CE sont là des choses bien difficiles à inculquer aujourd’hui ; sans doute il y a des conversions, mais très-souvent il arrive que dès que l’on a été remis sur pied, que l’on a fait ses Pâques, ( surtout si l’on rencontre un confesseur qui vous mette à la pratique fréquente des sacrements,) immédiatement l’on se croit quitte de ses offenses envers Dieu et on ne revient jamais sur ses péchés pour les pleurer et les réparer. Les choses se comprenaient autrement dans le passé. Voyez tous ces grands Seigneurs qui bâtissaient des Églises, des monastères pro redemptione anime suoe. Ils savaient que la Pénitence doit suivre le pardon , et que ce n’est pas trop de cette vie si courte pour expier les fautes commises envers Dieu. Ils se hâtaient de satisfaire à la justice de Dieu qu’ils avaient violée. De là ces grandes fondations de monastères pour réparer leurs péchés et obtenir des prières pour eux et pour leurs parents.
LA conduite est tout autre aujourd’hui , par un effet de cette déviation générale qu’il faut tant déplorer. Trop souvent l’on se regarde quitte trop tôt ; au saint tribunal les ministres insistent peu sur la réparation ; et cependant elle est de première nécessité vis-à-vis de l’homme, à plus forte raison vis-à-vis de Dieu.

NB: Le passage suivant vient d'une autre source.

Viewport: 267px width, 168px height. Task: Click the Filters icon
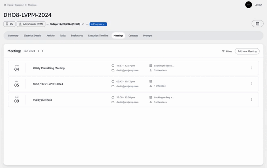pyautogui.click(x=223, y=52)
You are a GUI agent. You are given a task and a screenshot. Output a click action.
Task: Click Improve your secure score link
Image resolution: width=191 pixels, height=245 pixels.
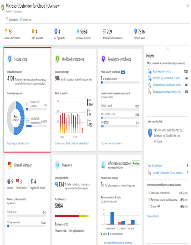coord(18,143)
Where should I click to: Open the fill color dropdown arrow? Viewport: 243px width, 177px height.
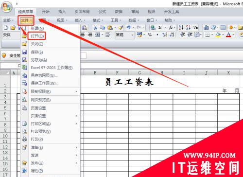[x=223, y=35]
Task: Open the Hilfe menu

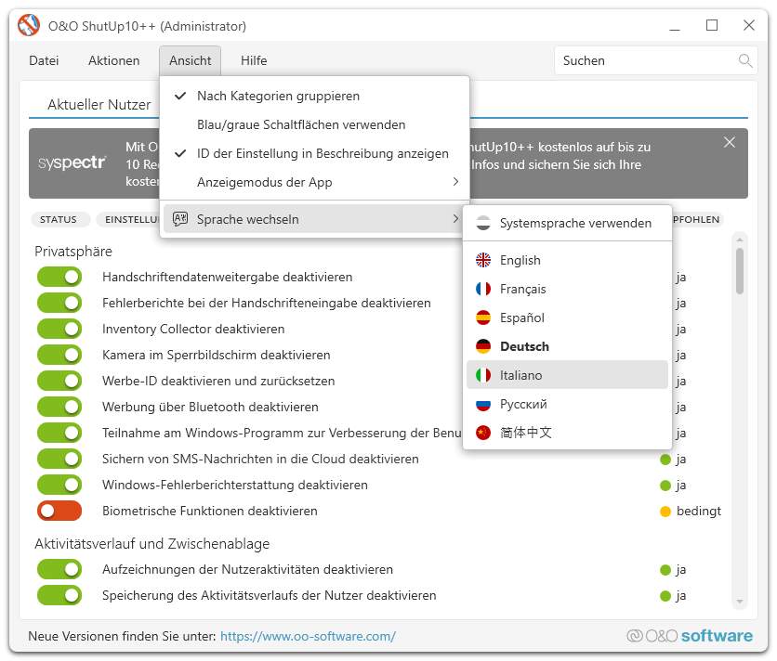Action: click(253, 61)
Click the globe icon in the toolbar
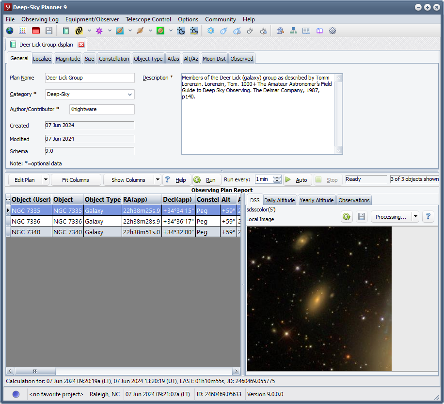 click(x=10, y=31)
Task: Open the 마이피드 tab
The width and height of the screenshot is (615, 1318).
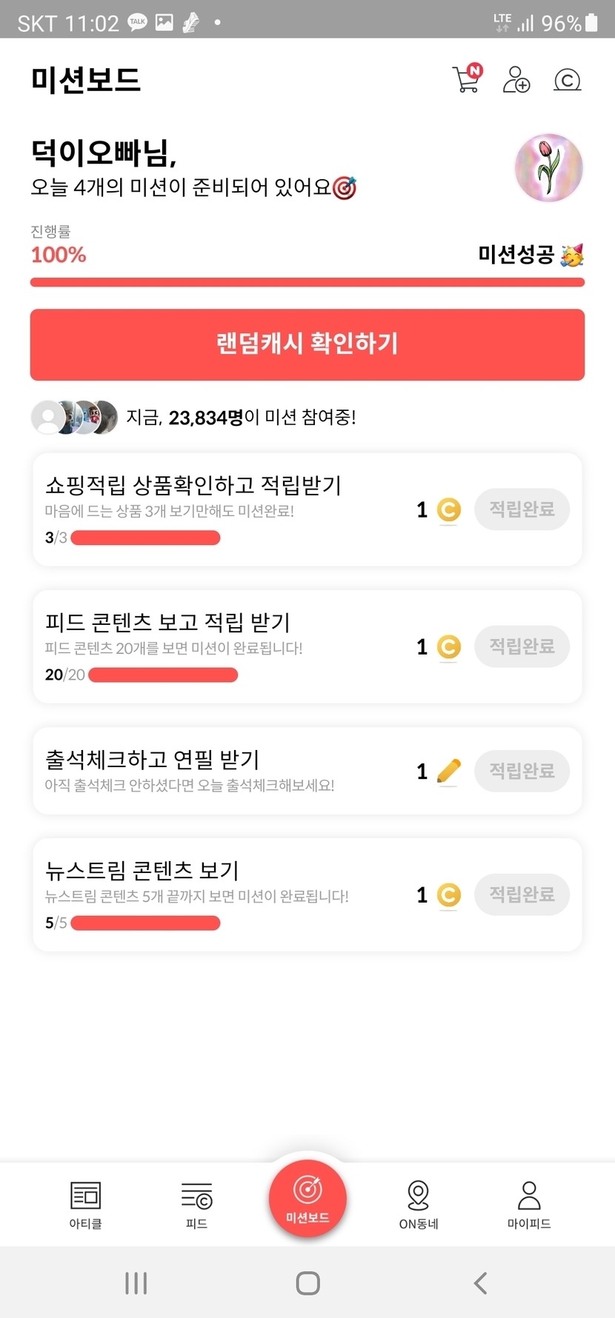Action: (529, 1205)
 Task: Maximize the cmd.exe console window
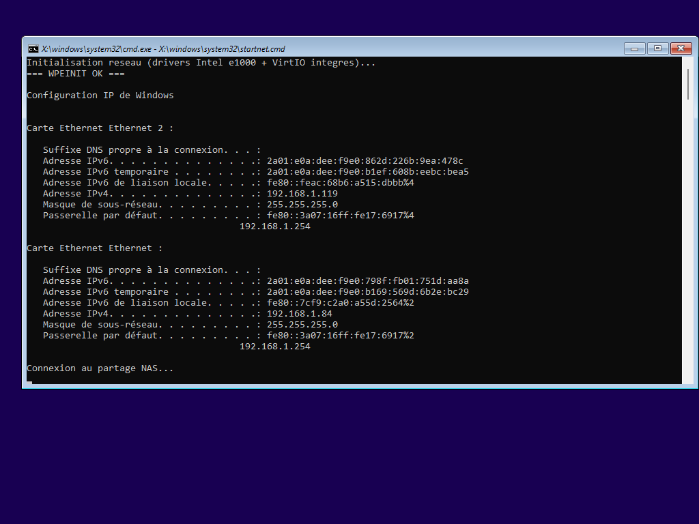click(x=657, y=48)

Nous comprendrons donc ce qu’est la Justice, le droit, et que Dieu est la source de tout droit. On pourrait développer cette matière mais il nous suffit d’en avoir donné cette idée. — Nous voyons maintenant à quoi sert la Prudence. Elle nous fait ouvrir les yeux pour ne pas violer le droit des autres. Depuis la majesté de Dieu jusqu’au dernier de nos inférieurs tout vient se placer sous la notion de ces deux vertus. Il faut bien comprendre que celui qui a la Prudence et rend hommage à la Justice en respectant le droit, est déjà sur la voie qui conduit au type que Dieu s’est proposé en nous créant.